By Mrs. Kim Bliss, English Studies Faculty Member and Dr. Alla Zhelinsky-Denyer, School Psychologist Grades 6-8
R.J. Palacio’s novel, Wonder, has inspired children and adults in what can be referred to as a global phenomenon. In the novel, we meet August Pullman, a fifth grade boy with a medical condition that has resulted in him having facial deformities. The novel follows his experiences as he enters middle school and his interpersonal relationships. It is a moving story from which there is a tremendous amount to be learned. At NSHA, reading and discussing the multifaceted issues presented by the novel is an important element of our Sixth grade curriculum. The release of the film is a wonderful opportunity for our faculty, including student advisors, teachers and Administrators to engage our students in discussion and thought leadership to explore the complex characters and topics in the novel as related to the world around us.

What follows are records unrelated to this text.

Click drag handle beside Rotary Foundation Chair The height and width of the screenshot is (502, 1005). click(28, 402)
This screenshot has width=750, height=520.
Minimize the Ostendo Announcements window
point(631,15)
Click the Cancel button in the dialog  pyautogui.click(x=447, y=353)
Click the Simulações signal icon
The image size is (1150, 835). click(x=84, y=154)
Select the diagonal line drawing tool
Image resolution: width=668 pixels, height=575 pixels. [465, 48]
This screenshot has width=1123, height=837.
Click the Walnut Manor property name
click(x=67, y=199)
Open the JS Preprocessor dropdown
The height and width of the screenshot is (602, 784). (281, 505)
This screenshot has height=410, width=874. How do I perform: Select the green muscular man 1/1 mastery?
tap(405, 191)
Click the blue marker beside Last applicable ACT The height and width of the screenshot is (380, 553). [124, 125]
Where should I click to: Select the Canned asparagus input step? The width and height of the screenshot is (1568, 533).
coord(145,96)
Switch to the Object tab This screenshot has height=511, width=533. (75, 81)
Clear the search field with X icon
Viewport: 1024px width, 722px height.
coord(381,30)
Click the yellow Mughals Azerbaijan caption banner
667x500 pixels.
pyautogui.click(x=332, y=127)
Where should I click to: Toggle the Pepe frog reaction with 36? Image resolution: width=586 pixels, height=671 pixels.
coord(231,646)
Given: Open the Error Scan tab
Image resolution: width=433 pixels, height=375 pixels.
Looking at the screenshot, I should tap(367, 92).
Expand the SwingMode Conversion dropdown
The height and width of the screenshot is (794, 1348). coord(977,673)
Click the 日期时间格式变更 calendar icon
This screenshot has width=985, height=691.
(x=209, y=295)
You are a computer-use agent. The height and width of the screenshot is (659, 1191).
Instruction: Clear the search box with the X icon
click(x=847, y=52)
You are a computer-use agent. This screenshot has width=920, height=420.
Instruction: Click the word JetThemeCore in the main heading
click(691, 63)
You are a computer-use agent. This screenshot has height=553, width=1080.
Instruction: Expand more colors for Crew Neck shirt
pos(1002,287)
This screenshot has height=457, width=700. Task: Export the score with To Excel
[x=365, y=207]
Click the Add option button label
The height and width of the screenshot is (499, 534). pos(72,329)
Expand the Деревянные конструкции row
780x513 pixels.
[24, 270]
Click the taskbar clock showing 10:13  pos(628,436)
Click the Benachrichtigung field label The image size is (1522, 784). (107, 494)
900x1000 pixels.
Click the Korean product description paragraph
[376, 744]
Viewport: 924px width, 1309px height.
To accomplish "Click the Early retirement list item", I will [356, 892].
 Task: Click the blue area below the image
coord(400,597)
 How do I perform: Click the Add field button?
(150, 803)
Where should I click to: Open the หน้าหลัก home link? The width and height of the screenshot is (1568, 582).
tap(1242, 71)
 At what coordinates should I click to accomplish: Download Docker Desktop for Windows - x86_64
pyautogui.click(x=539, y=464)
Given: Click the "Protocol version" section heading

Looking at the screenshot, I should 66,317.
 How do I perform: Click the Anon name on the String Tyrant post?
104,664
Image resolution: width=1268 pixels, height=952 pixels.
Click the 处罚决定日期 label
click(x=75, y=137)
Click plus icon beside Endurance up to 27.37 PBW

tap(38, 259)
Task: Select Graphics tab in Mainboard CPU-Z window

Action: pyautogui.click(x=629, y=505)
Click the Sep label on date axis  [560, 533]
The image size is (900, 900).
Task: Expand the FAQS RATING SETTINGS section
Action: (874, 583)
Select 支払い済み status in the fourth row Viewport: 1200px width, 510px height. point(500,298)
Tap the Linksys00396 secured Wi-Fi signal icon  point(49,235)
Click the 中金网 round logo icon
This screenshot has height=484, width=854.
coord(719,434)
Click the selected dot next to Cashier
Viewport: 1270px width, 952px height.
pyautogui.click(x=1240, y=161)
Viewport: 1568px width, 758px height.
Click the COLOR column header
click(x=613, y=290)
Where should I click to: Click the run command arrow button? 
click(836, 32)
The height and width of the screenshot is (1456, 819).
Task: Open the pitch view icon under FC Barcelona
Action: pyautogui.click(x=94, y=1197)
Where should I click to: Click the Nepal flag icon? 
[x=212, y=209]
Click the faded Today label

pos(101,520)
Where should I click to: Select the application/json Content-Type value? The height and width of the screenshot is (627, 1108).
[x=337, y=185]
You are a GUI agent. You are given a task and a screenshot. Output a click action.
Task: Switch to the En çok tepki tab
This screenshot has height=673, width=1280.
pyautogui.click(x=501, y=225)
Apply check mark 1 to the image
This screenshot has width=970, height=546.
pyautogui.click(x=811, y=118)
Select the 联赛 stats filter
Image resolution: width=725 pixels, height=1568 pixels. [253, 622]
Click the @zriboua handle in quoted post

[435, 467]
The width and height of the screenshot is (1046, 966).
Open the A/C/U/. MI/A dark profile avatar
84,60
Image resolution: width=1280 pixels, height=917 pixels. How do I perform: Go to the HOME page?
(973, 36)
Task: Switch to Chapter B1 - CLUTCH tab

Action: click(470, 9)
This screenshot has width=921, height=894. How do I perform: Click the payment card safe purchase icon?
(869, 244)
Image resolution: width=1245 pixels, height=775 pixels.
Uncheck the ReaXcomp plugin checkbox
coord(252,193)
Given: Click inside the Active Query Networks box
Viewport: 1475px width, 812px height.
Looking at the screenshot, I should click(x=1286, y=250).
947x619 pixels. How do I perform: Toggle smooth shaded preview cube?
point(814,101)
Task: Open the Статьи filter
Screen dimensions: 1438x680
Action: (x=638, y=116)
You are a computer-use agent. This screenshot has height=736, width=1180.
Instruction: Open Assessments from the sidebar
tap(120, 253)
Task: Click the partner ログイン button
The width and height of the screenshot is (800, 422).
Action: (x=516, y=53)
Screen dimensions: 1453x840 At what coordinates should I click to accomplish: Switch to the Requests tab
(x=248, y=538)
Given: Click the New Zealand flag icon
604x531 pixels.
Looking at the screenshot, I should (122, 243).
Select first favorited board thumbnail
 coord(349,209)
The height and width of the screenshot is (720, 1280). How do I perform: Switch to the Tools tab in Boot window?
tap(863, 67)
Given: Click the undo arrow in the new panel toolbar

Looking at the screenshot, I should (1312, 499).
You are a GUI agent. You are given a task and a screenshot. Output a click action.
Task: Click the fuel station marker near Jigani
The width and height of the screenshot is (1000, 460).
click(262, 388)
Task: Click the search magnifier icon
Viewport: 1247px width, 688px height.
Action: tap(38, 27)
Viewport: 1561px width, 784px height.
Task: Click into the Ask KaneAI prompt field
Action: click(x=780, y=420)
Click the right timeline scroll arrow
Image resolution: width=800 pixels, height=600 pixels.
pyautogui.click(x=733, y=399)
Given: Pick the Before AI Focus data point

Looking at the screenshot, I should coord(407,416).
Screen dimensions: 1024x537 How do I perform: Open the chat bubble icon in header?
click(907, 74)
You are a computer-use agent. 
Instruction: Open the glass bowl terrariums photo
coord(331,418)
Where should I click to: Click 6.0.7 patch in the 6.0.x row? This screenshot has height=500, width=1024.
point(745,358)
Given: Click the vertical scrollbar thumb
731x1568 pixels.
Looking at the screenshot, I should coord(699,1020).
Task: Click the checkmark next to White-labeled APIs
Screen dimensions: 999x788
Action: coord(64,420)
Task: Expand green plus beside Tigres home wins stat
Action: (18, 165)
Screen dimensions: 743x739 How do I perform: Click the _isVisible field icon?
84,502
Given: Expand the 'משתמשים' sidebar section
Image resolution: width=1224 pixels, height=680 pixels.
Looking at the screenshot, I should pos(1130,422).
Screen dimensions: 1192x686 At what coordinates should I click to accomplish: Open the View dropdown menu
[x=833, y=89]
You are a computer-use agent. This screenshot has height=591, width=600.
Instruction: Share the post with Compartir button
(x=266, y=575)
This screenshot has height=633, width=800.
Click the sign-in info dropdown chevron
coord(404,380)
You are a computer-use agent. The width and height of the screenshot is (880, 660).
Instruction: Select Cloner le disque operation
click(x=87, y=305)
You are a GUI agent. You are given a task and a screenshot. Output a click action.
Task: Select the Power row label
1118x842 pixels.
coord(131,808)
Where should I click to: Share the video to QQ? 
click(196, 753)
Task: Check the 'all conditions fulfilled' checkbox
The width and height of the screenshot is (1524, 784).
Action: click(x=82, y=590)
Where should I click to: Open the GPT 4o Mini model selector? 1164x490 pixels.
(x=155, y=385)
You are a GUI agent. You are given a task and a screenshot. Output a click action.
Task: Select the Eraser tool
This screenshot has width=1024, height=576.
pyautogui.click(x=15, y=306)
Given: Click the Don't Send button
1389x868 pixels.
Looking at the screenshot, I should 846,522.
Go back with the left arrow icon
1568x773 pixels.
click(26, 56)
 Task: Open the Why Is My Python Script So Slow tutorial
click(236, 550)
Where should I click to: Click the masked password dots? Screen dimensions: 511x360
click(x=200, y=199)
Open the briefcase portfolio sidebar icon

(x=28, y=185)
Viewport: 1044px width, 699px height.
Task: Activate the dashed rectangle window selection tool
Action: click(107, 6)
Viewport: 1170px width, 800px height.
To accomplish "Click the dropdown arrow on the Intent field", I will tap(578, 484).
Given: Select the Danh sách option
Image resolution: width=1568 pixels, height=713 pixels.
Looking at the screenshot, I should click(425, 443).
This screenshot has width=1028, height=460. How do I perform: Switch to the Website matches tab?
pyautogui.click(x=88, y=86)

With this in mind, we created a program for grades 4-8 in which our students discussed these topics in depth with their advisors and peers, viewed the acclaimed feature film in a private screening and participated in a post film advisory session to explore our thoughts and emotions. Seeing the Wonder film is an anchor to the initiation of a cross-curricular social emotional program, to teach our students invaluable lessons on themes that include kindness, tolerance, inclusiveness, and social-emotional skills that they need to achieve positive interactions with one another and their community.
Prior to seeing the film, our students engaged in discussion in their advisory classes that centered around what it means to “choose kind,” one of the central tenets of Wonder. They explored events from their own lives when they performed acts of kindness for someone else, and how their actions made them feel. Additionally, they considered how they felt when someone did/said something kind to them. Finally, they discussed how one’s words not only impact others but can also set the tone for an entire experience. They viewed excerpts from educational videos pertaining to the theme of “choosing kind,” as well as a video about the experiences of a real life boy with Treacher Collins syndrome (like the main character in Wonder). Our students were assigned a particular character to pay close attention to throughout the film in order to gain a deeper understanding of the character’s experience across multiple life areas (e.g., including their personal struggle, friendships, family dynamic, school).
Following our viewing the film, students met again in their advisory groups and worked together to answer questions that pertain to various characters in the movie. Questions required students to navigate across multiple important areas that include: friendships, tolerance, overcoming challenges, bullying and resolving conflicts.
We are proud of our students and faculty for working hard throughout this program to explore these complex topics. The process of thinking about and articulating our thoughts and emotions is an important one for adolescents. The themes of the book – kindness, friendship, empathy and the ability to learn from different and unique perspectives are important aspects of our program here at NSHA. By instilling these lessons in our students, we are giving them tools for a lifetime of social learning.